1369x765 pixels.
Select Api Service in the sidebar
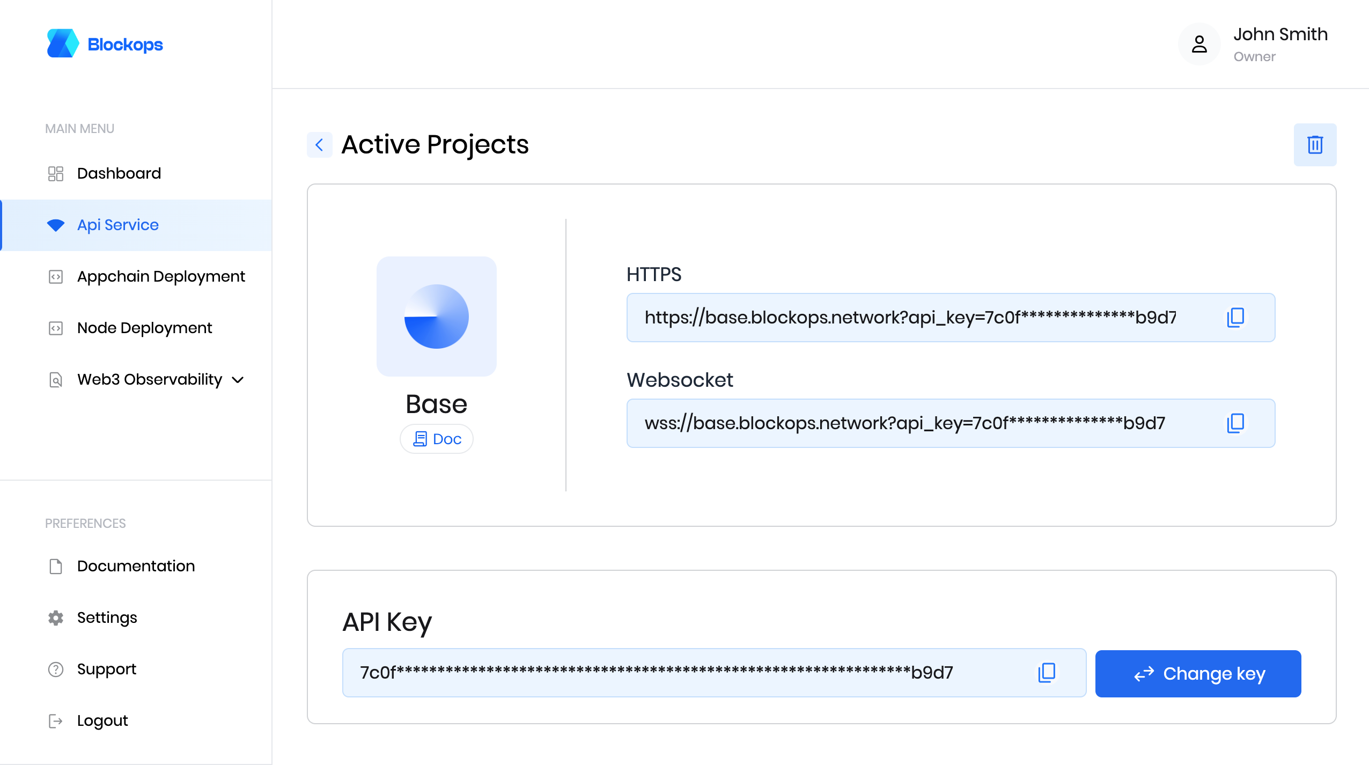118,225

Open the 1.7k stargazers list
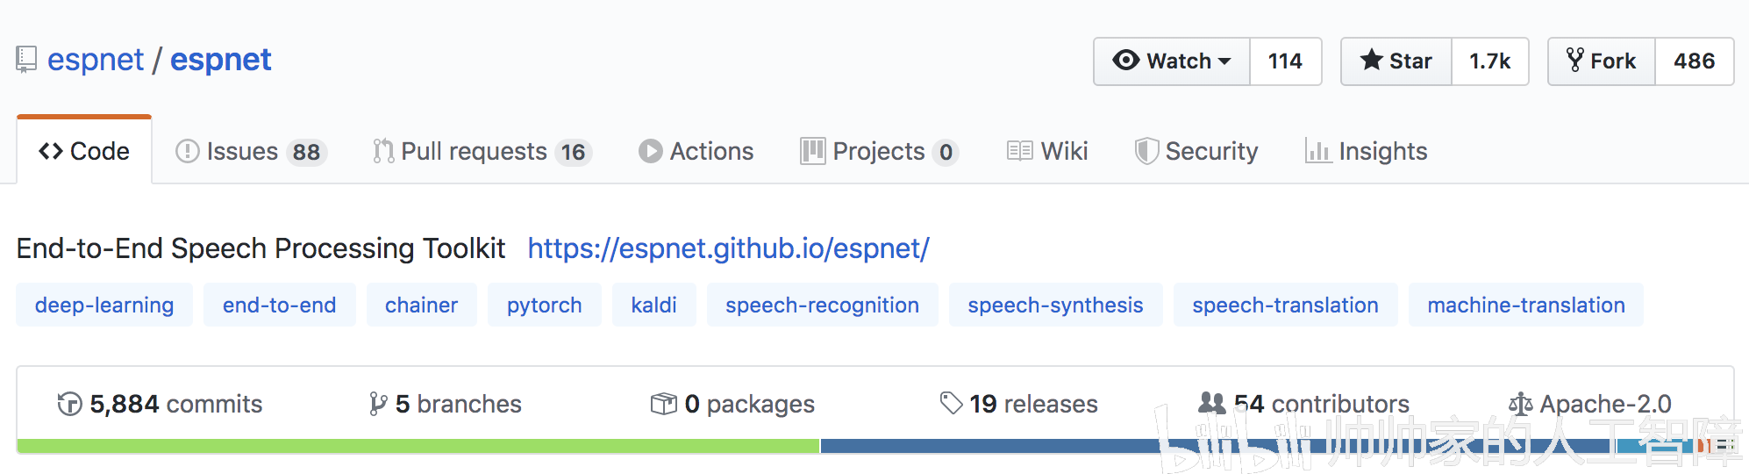coord(1489,61)
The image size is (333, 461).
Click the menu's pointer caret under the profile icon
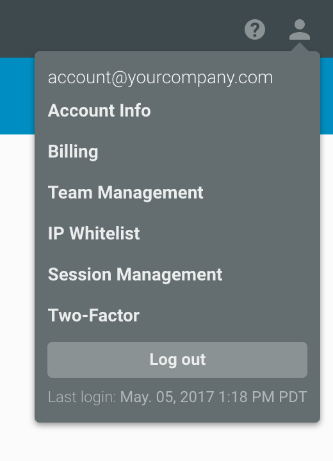pos(300,47)
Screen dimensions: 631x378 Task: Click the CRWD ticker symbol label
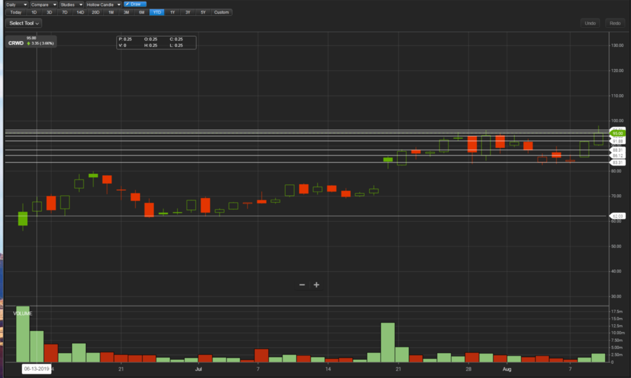pos(16,44)
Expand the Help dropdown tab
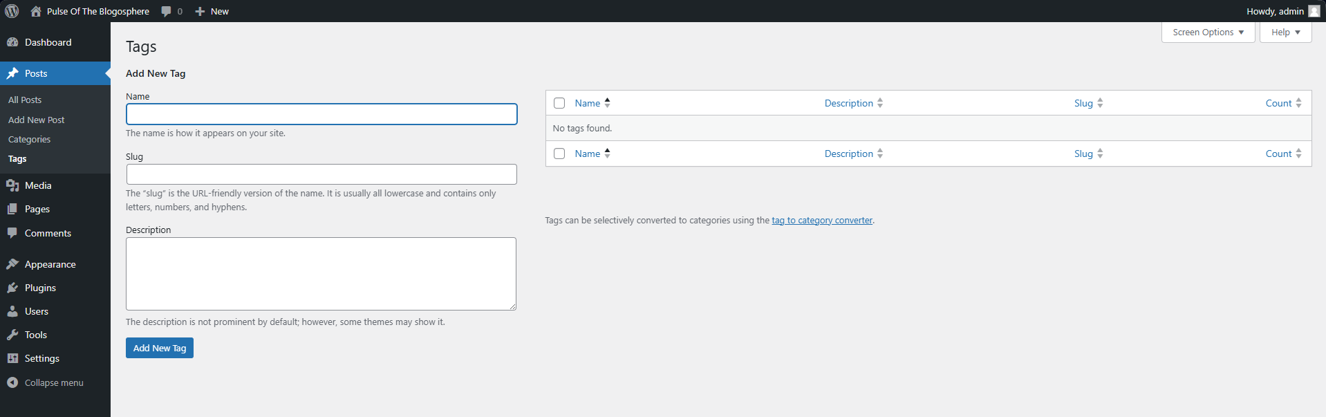This screenshot has width=1326, height=417. (1285, 33)
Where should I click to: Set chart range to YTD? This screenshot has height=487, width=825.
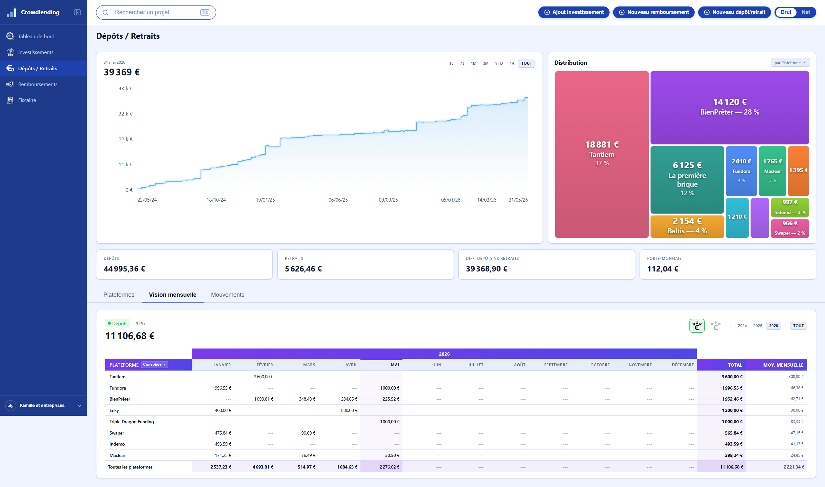[x=499, y=63]
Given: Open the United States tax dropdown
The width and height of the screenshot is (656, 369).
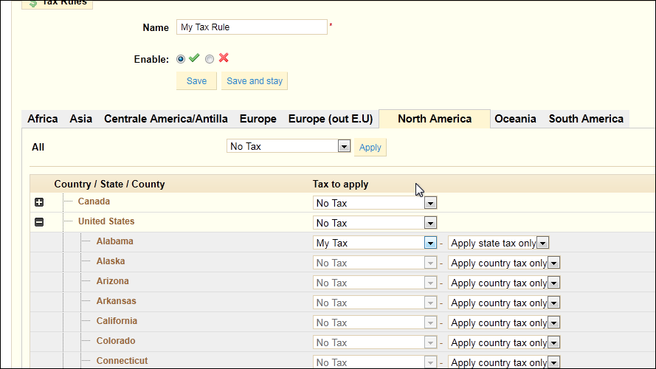Looking at the screenshot, I should [375, 223].
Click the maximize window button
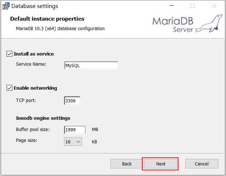The width and height of the screenshot is (226, 176). (x=193, y=6)
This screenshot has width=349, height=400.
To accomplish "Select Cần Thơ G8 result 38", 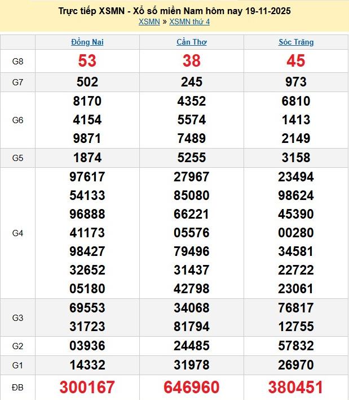I will coord(192,61).
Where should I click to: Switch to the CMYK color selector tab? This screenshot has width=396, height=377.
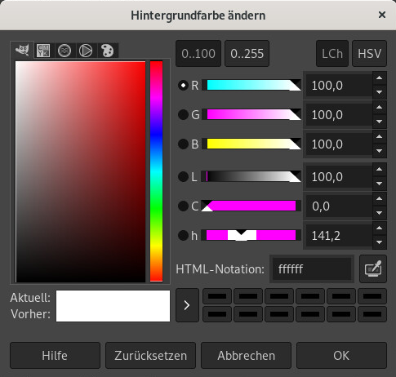tap(43, 51)
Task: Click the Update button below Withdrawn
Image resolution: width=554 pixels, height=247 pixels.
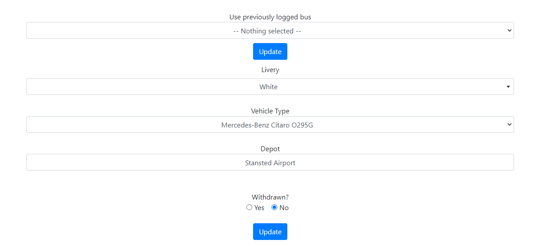Action: [x=270, y=232]
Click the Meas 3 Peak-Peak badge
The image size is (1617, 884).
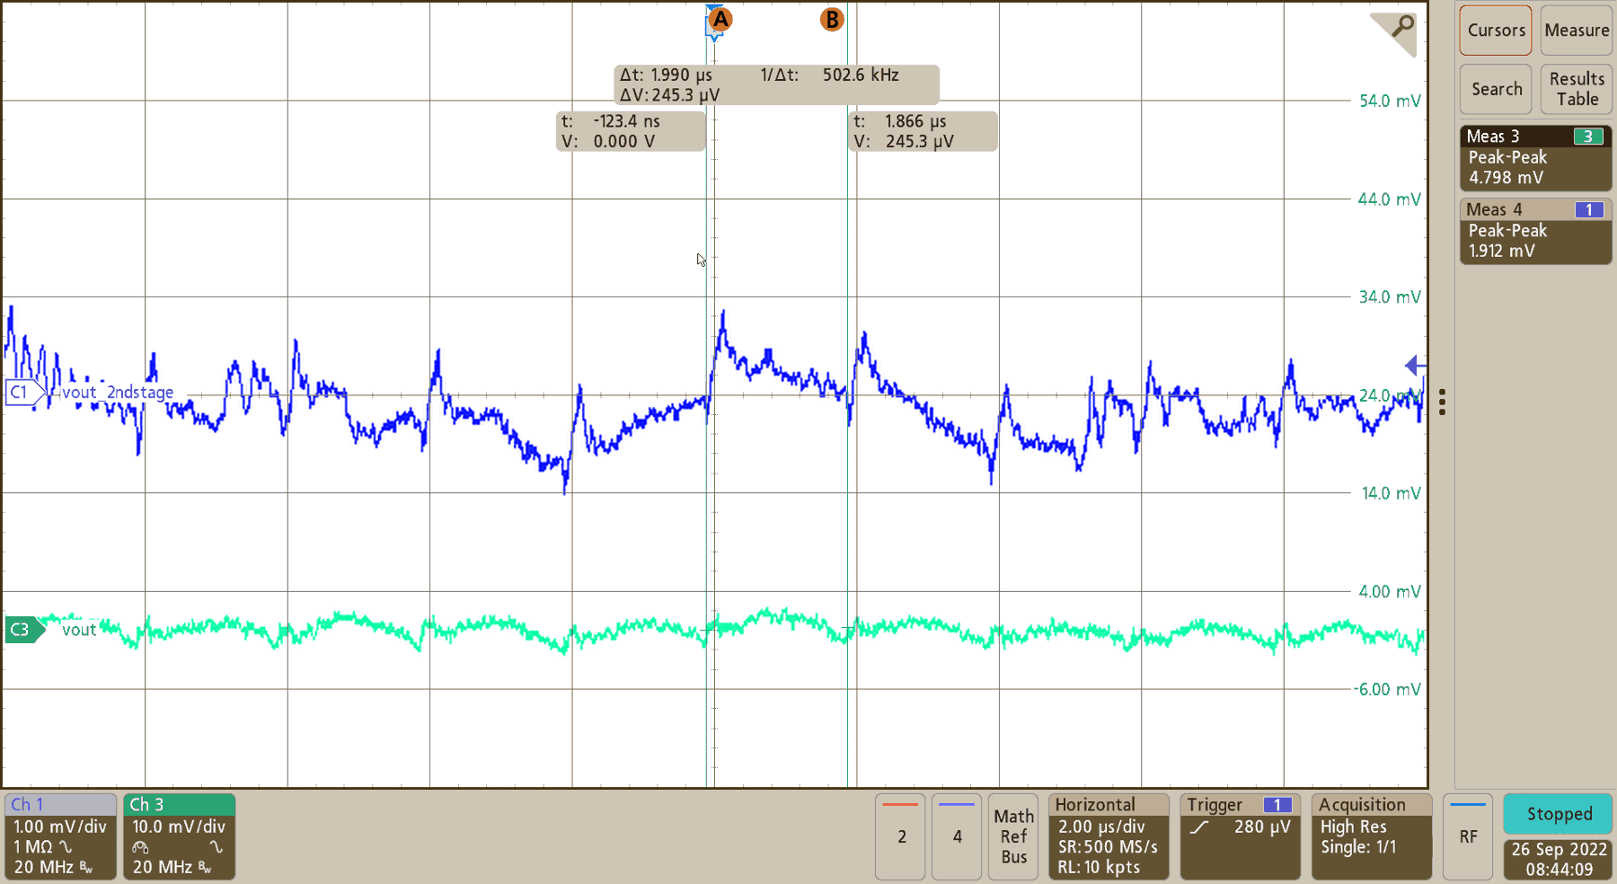click(1534, 157)
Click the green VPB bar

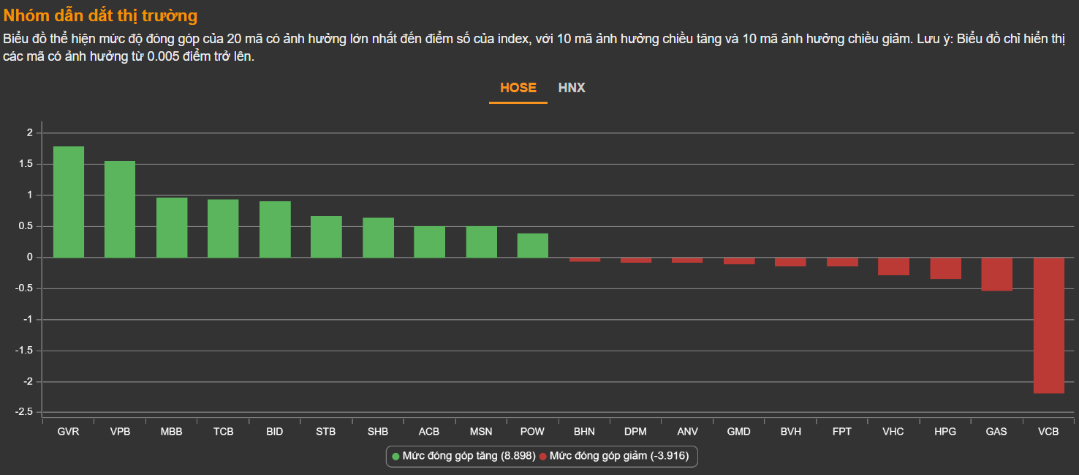coord(120,209)
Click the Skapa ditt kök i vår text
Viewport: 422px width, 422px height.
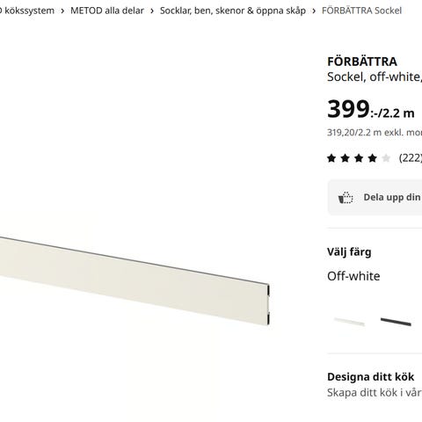click(x=375, y=393)
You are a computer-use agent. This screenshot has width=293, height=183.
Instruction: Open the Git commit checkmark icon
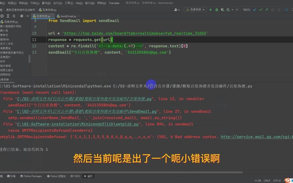pyautogui.click(x=261, y=9)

WORK TO COMPLETE –
Please add 130 to every coordinate in the answers and write out all the lines again, requests included, from the line with "Task: Click the Update button below Withdrawn" up to and including the last line of the records. Leave the pictures out of your answer.

ANSWER FOR THIS EXERCISE –
Task: Click the Update button below Withdrawn
Image resolution: width=554 pixels, height=247 pixels.
Action: [x=400, y=362]
Click the Meas 3 Peak-Peak badge
The image size is (1617, 884).
click(1664, 287)
Click the green VPB bar

coord(250,339)
Click the Skapa ditt kök i vår text
Viewport: 422px width, 422px height.
click(x=505, y=523)
You are a computer-use agent. This screenshot has width=293, height=183.
Instruction: Open the Git commit checkmark icon
pyautogui.click(x=391, y=139)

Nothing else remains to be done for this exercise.